In December last year, Linde was awarded the contract to build a third LNG pipeline in the Baltic Sea, which would lead to the port of the 2,000-strong Russian settlement of Ust-Luga on the border with Estonia. The pipe was intended to expand the complex with which Linde and Gazprom intend to transport 45 billion cubic meters of gas and 13 million tons of liquid gas per year, according to information from the Reuters news agency.
Then Putin sent his troops across the Ukrainian border, the EU and the US imposed sanctions - and Linde condemned the war via the company website and at the same time announced that it would scale back and end all cooperation. Accordingly, there will no longer be any new business, current projects will be scaled back and the sale of plants in Russia will be examined.
So far, so annoying, because up until then, Linde had also been involved in projects with which Gazprom wanted to connect China to the Russian network. The "Power of Sibiera" in eastern Siberia is to be planned and built by Linde, and Gazprom should bear the costs.

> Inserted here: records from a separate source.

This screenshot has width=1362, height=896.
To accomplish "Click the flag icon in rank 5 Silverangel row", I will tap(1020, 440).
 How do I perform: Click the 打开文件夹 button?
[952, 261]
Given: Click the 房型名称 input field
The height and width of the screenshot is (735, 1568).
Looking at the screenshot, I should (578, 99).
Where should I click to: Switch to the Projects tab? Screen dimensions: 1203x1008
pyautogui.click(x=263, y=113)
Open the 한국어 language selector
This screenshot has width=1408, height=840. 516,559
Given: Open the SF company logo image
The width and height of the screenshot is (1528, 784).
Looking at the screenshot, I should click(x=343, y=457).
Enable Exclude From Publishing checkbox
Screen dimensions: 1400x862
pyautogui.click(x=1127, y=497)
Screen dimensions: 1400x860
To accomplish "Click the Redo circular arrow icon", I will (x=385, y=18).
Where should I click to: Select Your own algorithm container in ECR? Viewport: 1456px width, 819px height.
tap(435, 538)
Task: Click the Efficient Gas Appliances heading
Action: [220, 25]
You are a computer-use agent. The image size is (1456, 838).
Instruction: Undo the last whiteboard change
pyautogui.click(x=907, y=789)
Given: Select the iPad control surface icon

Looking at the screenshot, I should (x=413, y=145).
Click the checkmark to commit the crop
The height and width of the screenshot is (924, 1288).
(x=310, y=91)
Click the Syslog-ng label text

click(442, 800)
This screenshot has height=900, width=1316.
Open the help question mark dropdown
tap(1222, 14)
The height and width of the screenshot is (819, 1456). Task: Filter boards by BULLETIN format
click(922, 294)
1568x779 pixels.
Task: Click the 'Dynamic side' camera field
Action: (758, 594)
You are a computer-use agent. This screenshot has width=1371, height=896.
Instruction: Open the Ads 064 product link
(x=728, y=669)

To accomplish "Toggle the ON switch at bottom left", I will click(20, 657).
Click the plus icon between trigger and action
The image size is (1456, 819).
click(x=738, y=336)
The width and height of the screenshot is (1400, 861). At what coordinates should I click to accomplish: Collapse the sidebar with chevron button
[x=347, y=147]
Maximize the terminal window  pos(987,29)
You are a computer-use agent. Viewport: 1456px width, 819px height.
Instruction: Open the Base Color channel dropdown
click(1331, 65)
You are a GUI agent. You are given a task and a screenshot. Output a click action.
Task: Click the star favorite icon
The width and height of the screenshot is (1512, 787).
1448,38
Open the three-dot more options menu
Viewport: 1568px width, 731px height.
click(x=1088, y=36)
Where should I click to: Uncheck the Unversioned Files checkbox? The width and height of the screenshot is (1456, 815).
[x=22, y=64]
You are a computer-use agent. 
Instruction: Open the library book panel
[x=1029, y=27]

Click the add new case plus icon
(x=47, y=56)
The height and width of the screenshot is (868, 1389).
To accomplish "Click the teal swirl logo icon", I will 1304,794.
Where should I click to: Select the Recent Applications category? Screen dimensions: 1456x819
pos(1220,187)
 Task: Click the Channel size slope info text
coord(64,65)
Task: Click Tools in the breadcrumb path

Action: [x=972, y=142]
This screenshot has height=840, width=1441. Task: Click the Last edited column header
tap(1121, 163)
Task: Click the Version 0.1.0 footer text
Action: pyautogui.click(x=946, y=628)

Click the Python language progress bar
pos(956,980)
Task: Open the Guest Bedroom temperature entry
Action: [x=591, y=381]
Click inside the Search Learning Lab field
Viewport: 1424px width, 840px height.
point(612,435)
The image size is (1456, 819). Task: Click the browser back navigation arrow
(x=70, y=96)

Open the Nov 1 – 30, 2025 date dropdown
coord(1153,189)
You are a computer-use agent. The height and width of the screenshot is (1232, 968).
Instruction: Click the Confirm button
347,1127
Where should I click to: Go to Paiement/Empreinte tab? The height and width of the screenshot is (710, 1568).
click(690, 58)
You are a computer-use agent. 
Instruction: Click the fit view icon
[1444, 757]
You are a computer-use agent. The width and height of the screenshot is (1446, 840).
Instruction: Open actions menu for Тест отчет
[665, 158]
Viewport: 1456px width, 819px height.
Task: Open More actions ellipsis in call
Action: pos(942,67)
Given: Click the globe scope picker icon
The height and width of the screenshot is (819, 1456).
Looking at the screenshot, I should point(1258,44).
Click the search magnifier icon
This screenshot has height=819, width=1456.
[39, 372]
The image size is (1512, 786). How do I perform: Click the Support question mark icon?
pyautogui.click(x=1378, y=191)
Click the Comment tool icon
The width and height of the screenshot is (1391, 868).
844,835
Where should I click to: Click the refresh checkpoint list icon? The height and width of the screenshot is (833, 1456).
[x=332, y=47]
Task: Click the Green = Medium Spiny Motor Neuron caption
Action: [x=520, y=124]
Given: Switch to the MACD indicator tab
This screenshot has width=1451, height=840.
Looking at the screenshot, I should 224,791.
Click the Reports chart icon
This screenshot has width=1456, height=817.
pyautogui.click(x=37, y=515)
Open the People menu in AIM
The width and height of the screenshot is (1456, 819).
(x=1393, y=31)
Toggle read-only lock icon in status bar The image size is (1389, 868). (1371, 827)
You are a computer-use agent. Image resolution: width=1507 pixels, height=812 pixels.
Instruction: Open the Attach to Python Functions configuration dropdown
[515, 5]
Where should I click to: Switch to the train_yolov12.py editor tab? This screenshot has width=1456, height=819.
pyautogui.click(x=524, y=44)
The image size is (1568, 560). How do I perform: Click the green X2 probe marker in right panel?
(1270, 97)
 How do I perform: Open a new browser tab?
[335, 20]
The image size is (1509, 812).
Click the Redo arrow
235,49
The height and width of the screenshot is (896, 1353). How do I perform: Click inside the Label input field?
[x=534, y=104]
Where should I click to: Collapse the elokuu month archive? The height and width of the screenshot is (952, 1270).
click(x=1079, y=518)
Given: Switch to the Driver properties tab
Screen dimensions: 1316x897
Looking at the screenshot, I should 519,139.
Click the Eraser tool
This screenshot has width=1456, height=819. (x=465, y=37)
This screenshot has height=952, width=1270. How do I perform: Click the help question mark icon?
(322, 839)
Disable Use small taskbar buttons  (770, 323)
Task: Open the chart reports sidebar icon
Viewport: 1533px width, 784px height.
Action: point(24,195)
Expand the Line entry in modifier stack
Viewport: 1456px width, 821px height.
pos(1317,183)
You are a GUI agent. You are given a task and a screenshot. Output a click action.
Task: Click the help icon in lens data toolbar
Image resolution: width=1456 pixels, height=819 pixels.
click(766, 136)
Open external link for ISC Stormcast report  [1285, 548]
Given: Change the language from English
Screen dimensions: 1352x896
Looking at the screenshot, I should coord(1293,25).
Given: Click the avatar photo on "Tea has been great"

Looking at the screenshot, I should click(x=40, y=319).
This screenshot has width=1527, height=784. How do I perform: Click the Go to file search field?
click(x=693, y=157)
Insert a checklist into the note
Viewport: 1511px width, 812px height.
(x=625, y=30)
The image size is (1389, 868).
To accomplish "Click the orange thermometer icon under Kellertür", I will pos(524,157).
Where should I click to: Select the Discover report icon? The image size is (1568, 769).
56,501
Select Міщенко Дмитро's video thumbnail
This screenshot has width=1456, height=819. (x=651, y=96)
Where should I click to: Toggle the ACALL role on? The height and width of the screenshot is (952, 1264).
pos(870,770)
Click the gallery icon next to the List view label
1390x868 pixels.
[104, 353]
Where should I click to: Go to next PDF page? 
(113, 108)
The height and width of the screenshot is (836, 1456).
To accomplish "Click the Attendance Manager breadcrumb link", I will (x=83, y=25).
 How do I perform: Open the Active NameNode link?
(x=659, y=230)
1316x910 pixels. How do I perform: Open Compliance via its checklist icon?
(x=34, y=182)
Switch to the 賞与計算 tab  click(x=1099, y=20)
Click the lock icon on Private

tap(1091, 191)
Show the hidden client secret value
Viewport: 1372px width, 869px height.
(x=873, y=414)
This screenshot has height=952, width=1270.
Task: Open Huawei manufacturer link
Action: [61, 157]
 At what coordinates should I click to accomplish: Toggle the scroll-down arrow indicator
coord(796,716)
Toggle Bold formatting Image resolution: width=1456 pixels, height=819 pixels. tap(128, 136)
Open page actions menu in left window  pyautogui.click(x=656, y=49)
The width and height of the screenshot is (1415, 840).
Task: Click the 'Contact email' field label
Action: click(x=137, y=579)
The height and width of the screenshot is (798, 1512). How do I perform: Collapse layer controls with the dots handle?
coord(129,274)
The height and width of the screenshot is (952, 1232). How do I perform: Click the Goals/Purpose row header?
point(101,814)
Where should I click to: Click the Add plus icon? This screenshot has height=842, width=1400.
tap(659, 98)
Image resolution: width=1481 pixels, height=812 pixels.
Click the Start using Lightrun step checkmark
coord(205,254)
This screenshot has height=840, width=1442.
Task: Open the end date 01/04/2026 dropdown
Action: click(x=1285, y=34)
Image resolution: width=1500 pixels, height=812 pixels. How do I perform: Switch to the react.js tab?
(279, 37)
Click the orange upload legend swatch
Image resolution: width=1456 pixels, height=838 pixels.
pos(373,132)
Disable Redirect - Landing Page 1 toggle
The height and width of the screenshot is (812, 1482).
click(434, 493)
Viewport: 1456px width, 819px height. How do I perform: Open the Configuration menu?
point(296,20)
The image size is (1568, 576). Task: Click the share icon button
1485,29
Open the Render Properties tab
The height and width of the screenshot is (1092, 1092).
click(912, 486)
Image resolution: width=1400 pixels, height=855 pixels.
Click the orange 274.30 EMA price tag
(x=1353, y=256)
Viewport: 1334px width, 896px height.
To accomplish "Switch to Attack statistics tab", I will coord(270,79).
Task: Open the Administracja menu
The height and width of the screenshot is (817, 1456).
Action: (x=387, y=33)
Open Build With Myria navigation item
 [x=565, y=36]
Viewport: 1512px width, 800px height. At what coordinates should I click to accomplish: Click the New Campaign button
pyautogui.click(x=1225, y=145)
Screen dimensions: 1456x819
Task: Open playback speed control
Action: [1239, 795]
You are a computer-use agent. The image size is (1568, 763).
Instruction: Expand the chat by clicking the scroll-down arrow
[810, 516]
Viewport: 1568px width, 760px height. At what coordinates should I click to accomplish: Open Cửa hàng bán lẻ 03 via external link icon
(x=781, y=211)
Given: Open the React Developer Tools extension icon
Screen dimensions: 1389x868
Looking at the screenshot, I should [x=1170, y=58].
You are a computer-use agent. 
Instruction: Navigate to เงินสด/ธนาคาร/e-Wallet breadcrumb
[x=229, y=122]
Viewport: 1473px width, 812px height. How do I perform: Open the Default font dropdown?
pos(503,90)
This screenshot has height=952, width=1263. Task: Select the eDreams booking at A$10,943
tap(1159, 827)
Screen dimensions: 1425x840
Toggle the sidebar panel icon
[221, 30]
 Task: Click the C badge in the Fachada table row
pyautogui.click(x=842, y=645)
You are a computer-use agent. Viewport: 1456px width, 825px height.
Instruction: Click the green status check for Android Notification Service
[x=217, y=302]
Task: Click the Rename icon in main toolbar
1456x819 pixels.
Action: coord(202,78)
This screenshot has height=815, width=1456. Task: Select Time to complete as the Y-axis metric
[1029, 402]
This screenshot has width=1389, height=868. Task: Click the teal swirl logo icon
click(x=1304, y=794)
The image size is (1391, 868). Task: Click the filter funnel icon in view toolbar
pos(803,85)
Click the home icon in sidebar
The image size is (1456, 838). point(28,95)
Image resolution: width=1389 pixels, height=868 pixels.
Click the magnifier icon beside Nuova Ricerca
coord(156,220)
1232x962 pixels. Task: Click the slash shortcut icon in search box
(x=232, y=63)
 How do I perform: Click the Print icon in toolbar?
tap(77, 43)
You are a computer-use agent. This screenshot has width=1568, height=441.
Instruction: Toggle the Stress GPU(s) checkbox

The project had already started in 2015, and the entire plant should be up and running in two years – and with a processing capacity of up to 49 billion cubic meters of natural gas per year, it should be one of the world's largest gas processing projects. Both companies actually wanted to strengthen their strategic cooperation.
But nothing will come of it. When asked by stern, a company spokesman said that Linde had "not been looking for any new business in Russia for a few months now." In addition, they are working on reducing the presence in Russia "by stopping deliveries to certain customers and selling industrial plants". This also applies to the LNG project. For the company, this means depreciation of around one billion US dollars. In the meantime, there is even a threat of dramatic job cuts.
CEO Mario Mehren recently announced that Wintershall Dea's business in Russia will not change for the time being. While Linde, for example, is accepting financial and personnel losses, Wintershall says it wants to protect the assets and employees in the country. "A complete exit from all ongoing activities in Russia would be a very far-reaching decision with enormous implications," said a Wintershall spokesman in June when asked by stern.
Hardly anything has changed two months later. "There are clear red lines. Red lines that also call into question the very foundations of long-term economic cooperation," it says on request. War is such a red line. Wintershall has therefore decided not to pursue any further gas and oil production projects. New projects are set. "In addition, Wintershall Dea wrote off around 1.5 billion euros due to the impairment of Russia-related activities - one billion euros of which relates to the write-off of the financing of the Nord Stream 2 pipeline project."
However, Wintershall is sticking to the prestige projects in eastern Russia. For example, at the Yuzhno Russkoye natural gas field, in which Wintershall has a 25% stake and in which 14 billion cubic meters of gas are produced every year. "Simply leaving Russia would mean giving the Russian government a great gift and I see no reason for it," the board said. Wintershall also has a 15.5 percent stake in the now decommissioned Nord Stream 1 pipeline.
The group was sharply criticized for its decision. "They are benefiting from a brutal war and at the same time millions of Europeans are being driven into energy poverty by extortionate prices," says Louis Wilson of the non-governmental organization Global Witness. The NGO published a study in June that shows how much the Russian war chests benefit from working with the German company.
The fact that Wintershall is not withdrawing from Russia may have other reasons beyond the statements made by the Executive Board. On the one hand, the group does not only belong to the German chemical company BASF (73 percent). The Letter One investor group, which belongs to Russian billionaire Mikhail Fridman, also holds a 27 percent stake. It is fitting that Wintershall has leased Germany's largest gas storage facility in Rehden, Lower Saxony, to Gazprom for participation in gas fields in Siberia.
Although the gas storage facility has been nationalized by the federal government since the Russian invasion of Ukraine, internal documents available to ARD provide further evidence of the involvement of the two companies. According to the report, the German group is "our biggest supporter in Europe" for Gazprom. The hope of the Russian energy giant: a stronger lobby and "better protection against sanctions".
Obviously, WIntershall doesn't want to be pulled completely in front of the Russian cart. The company announced months ago that it wanted to expand its oil production in the North Sea. Wintershall is also aiming for closer cooperation with Norway, for example on storing CO2 in the North Sea. Wintershall is also planning to produce hydrogen together with Nord-West-Oelleitung (NWO) in Wilhelmshaven.